On Sunday we celebrated World Communion Sunday with great joy and hope. Each year I am excited to share this service with not only our congregation, but the Light Global Mission Church Choir. The musical offerings they make each year are filled with the Spirit. I also love to hear the scripture being read in languages other than English. I only speak English and, as some will point out, I sometimes struggle to do that.
This Sunday, Atai Nyambi joked about how she could read anything and we wouldn’t know the difference. The fact of the matter is that she is right. She could have stood in the pulpit and read some form of gibberish and we would be none the wiser. The same could be true for our other readings and the songs the choir sang. Thankfully, we trust those who read in worship to honor that moment and stick to the Scriptures.
Still, there is something to be learned from the experience of not knowing what is being said. I purposely left the full reading out of the bulletin. First of all, I think that some folks forget that Jesus, his disciples and the early church didn’t communicate in English. The dominance of the English language has at times gentrified the cultural differences present in Scripture.

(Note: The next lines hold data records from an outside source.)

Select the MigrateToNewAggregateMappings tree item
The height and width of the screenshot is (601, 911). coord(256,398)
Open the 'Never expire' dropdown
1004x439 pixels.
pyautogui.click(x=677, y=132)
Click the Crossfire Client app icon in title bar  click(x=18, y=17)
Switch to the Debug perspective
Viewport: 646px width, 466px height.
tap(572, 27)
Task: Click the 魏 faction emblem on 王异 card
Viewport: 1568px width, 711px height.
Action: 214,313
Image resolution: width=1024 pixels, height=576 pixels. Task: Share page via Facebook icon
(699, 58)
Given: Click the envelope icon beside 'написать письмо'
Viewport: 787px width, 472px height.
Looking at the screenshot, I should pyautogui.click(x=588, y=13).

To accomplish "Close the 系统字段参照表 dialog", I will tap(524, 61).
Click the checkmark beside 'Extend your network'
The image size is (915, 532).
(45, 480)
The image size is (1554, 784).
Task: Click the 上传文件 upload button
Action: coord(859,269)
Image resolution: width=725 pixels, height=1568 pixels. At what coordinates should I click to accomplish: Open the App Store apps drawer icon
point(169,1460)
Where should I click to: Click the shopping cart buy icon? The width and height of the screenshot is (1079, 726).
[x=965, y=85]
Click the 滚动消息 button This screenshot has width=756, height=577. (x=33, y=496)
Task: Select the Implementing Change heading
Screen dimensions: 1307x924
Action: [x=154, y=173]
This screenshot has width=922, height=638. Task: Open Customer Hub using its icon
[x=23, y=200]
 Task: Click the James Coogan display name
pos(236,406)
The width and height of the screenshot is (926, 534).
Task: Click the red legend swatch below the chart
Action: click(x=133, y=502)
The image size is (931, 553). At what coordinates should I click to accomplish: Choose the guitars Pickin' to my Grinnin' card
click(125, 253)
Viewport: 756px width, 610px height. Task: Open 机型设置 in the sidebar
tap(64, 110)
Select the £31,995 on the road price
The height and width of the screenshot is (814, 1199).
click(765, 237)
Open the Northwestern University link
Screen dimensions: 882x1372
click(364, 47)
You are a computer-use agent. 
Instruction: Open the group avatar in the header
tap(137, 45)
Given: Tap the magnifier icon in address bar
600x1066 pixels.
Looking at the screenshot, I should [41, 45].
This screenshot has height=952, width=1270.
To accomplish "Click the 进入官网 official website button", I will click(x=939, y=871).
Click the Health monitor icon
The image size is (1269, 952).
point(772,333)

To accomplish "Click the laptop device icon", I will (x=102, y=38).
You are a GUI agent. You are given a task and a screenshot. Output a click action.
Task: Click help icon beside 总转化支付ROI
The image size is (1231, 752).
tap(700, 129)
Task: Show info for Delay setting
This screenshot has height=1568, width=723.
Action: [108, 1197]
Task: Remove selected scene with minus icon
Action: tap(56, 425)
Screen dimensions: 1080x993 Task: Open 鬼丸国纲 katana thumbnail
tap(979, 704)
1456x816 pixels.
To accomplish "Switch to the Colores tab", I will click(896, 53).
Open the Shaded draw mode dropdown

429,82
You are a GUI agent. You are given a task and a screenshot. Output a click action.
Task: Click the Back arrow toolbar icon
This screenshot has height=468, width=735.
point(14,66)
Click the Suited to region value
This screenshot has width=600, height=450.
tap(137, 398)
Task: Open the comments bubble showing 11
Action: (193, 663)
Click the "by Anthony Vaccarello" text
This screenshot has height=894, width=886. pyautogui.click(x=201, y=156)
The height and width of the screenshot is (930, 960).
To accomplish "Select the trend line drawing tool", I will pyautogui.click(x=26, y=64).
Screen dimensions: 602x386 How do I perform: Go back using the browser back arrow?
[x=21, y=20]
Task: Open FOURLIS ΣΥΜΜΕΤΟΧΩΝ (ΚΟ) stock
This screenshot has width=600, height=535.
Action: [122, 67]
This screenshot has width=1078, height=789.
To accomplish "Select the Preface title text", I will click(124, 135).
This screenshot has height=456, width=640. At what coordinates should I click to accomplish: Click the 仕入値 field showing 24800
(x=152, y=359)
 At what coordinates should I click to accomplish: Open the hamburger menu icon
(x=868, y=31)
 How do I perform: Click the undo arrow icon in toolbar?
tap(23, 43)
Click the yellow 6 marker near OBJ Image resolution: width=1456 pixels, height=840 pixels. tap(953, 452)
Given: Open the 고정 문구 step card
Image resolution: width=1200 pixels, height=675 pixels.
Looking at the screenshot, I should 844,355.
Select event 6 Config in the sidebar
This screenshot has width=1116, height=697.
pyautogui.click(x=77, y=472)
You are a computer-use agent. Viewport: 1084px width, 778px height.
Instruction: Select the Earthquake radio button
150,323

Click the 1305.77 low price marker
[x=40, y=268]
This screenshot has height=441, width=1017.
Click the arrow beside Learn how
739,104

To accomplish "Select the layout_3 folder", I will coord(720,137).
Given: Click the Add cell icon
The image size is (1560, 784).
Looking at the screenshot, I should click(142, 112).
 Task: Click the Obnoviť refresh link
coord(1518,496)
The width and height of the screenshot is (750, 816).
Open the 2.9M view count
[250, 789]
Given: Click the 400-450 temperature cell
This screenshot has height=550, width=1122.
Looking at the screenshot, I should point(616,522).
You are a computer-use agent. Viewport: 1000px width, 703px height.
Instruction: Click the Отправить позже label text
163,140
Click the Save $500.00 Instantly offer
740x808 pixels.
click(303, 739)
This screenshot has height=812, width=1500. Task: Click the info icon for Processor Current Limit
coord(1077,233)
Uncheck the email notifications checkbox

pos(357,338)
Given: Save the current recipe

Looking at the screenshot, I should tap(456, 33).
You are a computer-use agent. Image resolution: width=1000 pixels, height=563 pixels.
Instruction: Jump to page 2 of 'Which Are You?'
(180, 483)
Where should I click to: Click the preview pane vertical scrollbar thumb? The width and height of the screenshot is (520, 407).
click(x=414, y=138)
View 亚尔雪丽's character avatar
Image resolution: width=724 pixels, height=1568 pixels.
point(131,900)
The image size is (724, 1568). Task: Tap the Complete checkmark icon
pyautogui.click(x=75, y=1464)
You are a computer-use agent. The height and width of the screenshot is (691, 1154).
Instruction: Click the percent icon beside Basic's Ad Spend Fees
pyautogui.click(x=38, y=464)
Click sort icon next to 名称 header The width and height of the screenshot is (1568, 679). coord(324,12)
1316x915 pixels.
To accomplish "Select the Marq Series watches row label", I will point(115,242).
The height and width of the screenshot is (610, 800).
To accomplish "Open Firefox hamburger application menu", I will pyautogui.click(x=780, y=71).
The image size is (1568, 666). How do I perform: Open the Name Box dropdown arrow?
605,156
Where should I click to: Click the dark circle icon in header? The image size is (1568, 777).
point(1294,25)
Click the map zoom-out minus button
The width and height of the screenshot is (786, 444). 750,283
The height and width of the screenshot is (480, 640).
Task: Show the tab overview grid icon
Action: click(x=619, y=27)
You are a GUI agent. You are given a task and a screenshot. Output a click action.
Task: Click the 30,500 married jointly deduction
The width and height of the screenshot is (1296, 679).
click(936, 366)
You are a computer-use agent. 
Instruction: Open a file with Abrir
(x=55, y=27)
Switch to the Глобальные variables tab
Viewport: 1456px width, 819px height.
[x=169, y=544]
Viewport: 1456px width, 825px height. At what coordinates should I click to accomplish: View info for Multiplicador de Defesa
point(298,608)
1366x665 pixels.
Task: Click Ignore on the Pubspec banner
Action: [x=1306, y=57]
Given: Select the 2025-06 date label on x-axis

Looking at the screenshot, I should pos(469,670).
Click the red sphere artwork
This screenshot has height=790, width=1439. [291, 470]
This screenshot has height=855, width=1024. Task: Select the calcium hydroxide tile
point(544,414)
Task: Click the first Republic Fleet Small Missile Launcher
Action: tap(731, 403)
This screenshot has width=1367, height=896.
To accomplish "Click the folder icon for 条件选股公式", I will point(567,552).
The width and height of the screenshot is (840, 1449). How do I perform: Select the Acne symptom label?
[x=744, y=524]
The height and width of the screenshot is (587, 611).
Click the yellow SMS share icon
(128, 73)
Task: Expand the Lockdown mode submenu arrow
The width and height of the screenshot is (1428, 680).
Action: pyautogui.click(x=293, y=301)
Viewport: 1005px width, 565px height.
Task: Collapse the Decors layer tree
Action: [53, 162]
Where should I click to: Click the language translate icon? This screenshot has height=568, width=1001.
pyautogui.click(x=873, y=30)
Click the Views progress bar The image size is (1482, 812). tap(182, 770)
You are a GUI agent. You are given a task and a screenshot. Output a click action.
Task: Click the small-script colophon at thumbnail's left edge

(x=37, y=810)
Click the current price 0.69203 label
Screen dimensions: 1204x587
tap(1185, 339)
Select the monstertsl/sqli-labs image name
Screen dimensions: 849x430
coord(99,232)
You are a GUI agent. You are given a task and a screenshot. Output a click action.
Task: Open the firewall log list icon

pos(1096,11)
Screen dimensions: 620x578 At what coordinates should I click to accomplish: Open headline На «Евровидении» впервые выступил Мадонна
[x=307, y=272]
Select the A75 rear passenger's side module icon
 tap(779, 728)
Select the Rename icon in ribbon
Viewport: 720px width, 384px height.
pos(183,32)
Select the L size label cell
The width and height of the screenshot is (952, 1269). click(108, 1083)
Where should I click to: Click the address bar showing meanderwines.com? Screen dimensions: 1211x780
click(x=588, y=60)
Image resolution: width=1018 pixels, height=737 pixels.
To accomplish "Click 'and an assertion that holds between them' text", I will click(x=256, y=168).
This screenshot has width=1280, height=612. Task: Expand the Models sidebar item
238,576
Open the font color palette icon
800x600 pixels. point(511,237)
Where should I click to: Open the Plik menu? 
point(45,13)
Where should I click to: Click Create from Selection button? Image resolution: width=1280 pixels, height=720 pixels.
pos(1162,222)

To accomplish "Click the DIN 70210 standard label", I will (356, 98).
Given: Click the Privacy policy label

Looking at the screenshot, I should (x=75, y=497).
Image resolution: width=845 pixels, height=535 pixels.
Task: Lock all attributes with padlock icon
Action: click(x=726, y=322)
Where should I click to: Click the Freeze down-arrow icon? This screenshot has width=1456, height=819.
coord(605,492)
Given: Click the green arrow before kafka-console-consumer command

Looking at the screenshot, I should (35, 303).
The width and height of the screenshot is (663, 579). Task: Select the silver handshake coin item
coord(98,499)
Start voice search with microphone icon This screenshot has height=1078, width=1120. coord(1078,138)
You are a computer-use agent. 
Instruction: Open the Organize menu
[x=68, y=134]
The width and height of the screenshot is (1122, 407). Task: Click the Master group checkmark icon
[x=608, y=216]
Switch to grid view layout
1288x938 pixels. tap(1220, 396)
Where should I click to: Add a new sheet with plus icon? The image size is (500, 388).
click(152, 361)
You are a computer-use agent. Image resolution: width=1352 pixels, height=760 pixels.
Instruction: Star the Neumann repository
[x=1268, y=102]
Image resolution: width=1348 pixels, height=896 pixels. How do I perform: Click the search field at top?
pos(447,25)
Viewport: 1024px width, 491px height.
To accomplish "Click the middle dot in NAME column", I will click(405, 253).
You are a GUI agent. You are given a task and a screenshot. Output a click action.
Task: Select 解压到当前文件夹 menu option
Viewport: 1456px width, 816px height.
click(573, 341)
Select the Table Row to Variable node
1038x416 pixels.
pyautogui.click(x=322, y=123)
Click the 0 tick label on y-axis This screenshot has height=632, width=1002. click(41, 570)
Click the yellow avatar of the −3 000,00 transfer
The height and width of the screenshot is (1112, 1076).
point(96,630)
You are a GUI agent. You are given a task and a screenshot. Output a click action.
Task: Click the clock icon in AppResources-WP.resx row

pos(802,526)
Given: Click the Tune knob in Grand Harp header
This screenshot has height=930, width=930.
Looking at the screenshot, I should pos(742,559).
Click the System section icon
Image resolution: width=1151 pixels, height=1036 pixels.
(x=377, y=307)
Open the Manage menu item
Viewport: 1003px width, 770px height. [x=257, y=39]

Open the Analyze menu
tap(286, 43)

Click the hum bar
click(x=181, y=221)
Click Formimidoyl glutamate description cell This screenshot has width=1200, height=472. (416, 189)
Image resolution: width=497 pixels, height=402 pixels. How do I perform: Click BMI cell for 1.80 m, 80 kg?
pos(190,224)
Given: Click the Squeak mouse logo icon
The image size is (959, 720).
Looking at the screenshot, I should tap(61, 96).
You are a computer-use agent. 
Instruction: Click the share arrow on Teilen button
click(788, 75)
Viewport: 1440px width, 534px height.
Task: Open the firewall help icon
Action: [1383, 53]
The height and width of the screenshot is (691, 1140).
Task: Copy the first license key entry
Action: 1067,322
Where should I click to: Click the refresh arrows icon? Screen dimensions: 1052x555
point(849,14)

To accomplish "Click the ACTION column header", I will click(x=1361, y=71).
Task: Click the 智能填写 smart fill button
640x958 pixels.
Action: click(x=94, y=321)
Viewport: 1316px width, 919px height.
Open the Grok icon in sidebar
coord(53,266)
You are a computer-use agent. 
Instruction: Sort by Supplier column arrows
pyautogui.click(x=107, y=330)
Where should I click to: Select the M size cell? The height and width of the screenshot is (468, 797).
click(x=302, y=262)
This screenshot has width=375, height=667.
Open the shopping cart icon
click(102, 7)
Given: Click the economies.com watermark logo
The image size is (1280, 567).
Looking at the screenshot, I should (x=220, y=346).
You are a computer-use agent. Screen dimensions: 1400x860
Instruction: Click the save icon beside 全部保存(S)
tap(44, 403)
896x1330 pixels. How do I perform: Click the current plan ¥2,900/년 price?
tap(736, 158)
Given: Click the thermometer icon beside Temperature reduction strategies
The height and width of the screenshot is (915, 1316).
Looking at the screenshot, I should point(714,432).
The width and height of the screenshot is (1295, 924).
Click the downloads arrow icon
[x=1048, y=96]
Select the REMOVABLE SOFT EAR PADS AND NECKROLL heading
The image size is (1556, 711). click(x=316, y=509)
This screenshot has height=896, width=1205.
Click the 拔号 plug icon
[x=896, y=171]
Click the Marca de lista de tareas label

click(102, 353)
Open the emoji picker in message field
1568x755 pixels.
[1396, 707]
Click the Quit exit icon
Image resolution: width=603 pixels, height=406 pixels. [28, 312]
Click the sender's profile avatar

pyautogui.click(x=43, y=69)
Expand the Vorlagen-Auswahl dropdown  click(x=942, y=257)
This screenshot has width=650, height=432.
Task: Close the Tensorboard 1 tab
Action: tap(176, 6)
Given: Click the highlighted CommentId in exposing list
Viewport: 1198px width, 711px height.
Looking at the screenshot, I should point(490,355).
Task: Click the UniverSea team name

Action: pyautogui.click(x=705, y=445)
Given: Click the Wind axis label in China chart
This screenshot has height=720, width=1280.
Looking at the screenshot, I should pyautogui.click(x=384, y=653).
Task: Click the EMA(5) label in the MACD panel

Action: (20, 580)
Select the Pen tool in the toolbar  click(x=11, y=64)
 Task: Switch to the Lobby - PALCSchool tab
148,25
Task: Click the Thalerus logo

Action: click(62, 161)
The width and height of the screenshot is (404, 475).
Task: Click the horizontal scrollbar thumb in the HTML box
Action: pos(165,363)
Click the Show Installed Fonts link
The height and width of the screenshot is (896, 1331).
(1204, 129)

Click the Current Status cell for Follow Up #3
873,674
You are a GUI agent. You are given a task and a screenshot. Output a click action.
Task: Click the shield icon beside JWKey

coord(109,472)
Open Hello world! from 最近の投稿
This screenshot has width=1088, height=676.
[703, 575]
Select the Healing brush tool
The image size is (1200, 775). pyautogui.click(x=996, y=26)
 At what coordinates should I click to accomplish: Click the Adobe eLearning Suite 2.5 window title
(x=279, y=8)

We can also be reminded that throughout the world there are people worshiping, studying and serving God in many ways with many dialects. I am thankful that today we have abandoned the colonial model of evangelism and have turned to cultural engagement that embraces the differences we experience. It makes me sad to think of past examples of Christian evangelism that tried to change people to be “English” in speech and practice.
Finally, I think it is important for us to remember that hearing and understanding Scripture in worship is only part of the equation. Each time I hear a Scripture passage read or a prayer offered in a language I don’t understand, I am reminded that God has a deeper way of communicating with us. In the midst of the confusion around earthly language, God gives us a common Spiritual language that transcends words. I believe we experience this when our readers read in languages we don’t understand or the choir offers music that has words we don’t understand. This is a moment for us to begin or rekindle our dependence on God’s Spirit for understanding.
Thankfully, we have this Spirit to illuminate our readings and experiences even when we think we understand the words. Every time we approach God in prayer, reading or song, we are dependent on God’s Spirit to open our hearts, minds and will to not only receive God’s message but to live into it.